The word "agent" occurs in some of the lines below; copy each of those lines.

Data for the task =>
* * * *

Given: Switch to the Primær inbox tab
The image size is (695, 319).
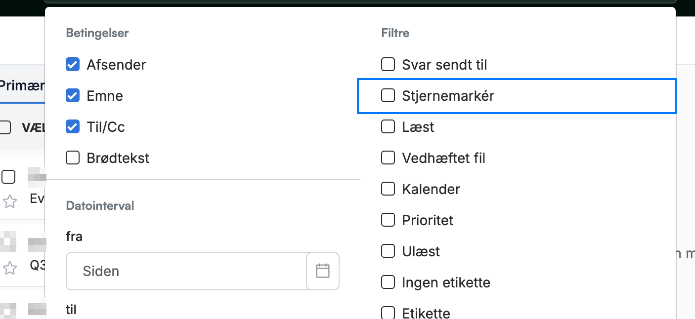Looking at the screenshot, I should click(x=22, y=85).
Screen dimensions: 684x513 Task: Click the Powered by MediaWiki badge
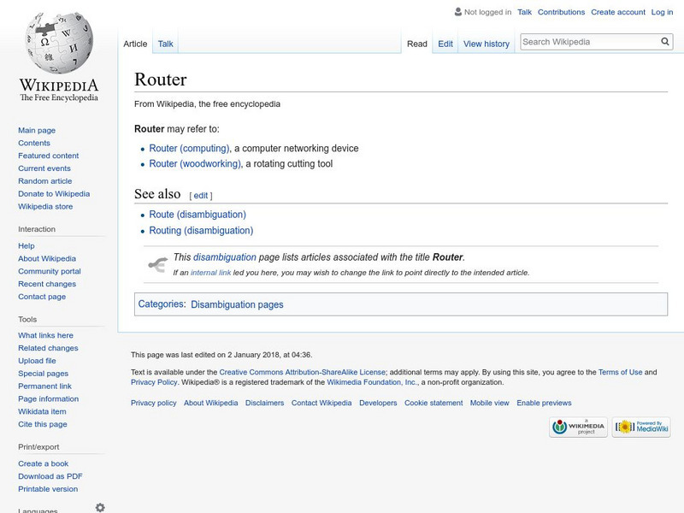coord(641,427)
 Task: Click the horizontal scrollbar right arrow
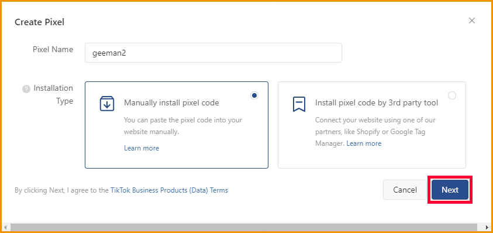(x=487, y=227)
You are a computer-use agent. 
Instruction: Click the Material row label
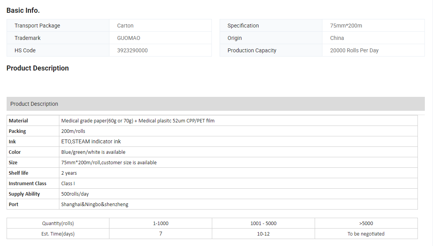coord(19,121)
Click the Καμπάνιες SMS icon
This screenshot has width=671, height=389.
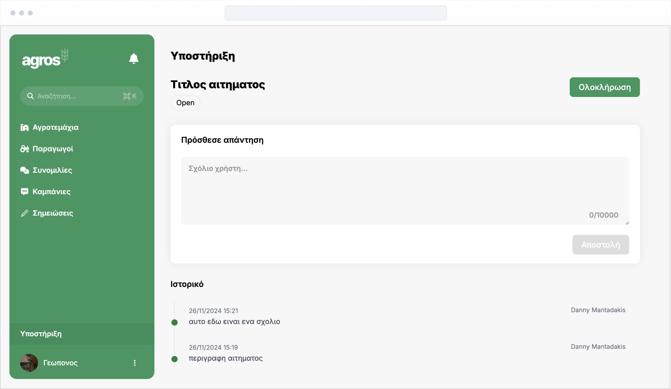[x=24, y=192]
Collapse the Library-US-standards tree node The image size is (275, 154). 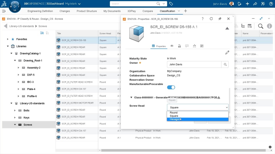pos(11,103)
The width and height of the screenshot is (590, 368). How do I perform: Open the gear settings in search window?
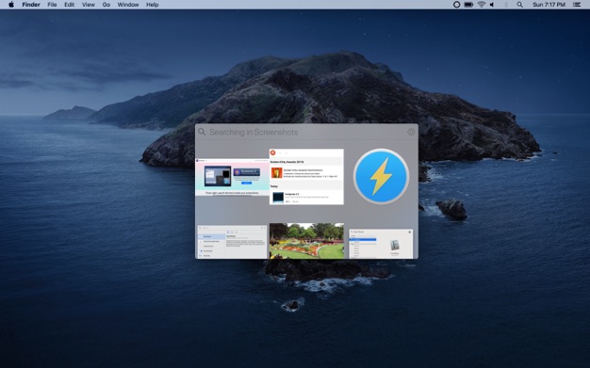pos(411,132)
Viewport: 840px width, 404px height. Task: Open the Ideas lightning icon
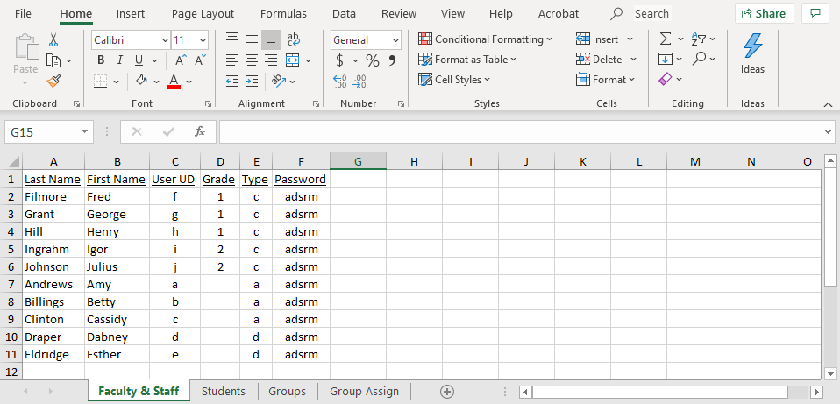pyautogui.click(x=752, y=53)
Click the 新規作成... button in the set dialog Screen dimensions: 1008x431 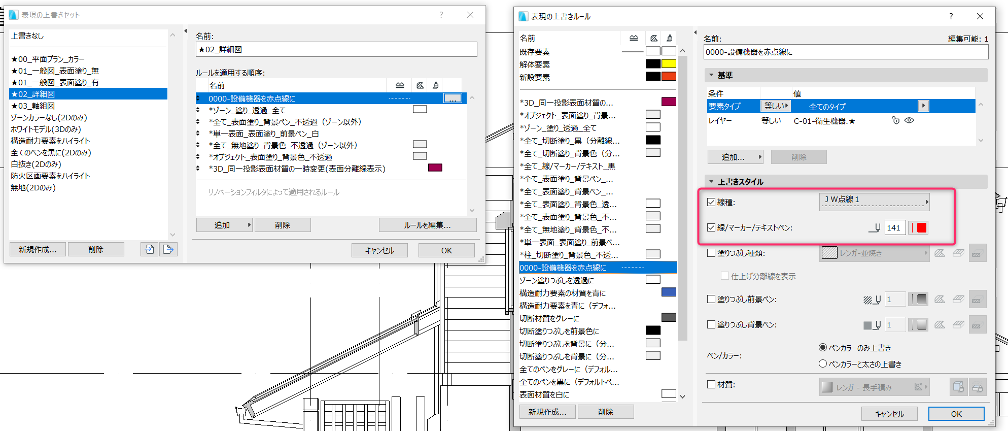(38, 249)
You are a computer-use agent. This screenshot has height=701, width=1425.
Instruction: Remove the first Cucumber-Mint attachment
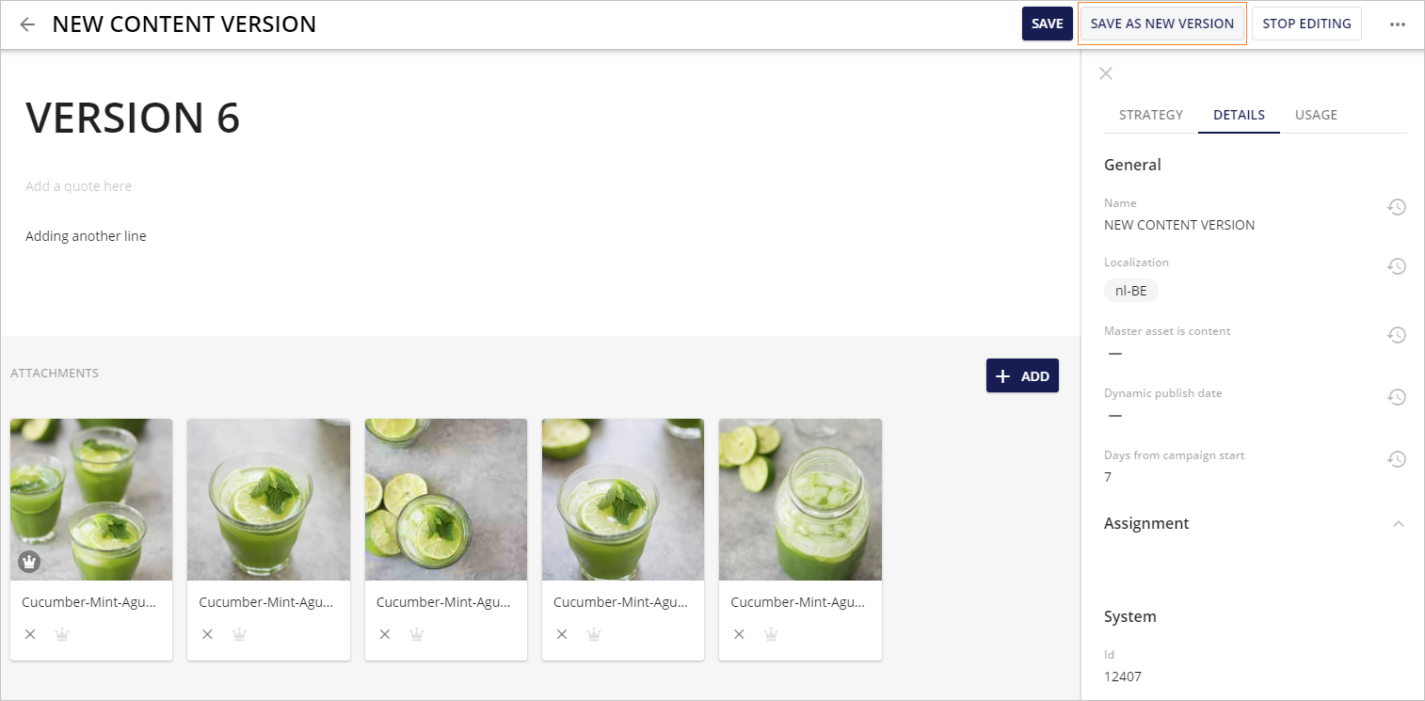(30, 634)
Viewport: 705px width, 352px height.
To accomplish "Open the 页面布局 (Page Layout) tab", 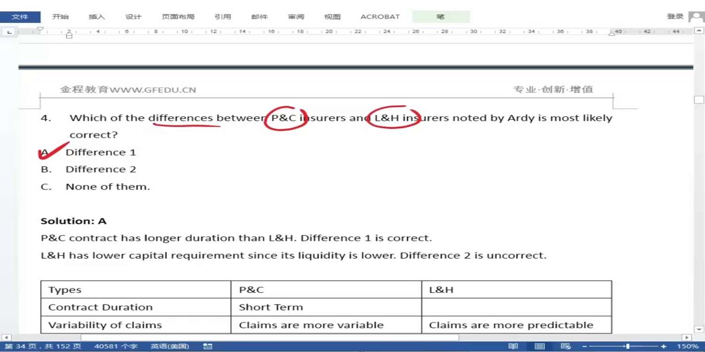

* * * *

Result =>
You are a computer-use agent. 
You are a computer-use agent. This screenshot has height=701, width=1425.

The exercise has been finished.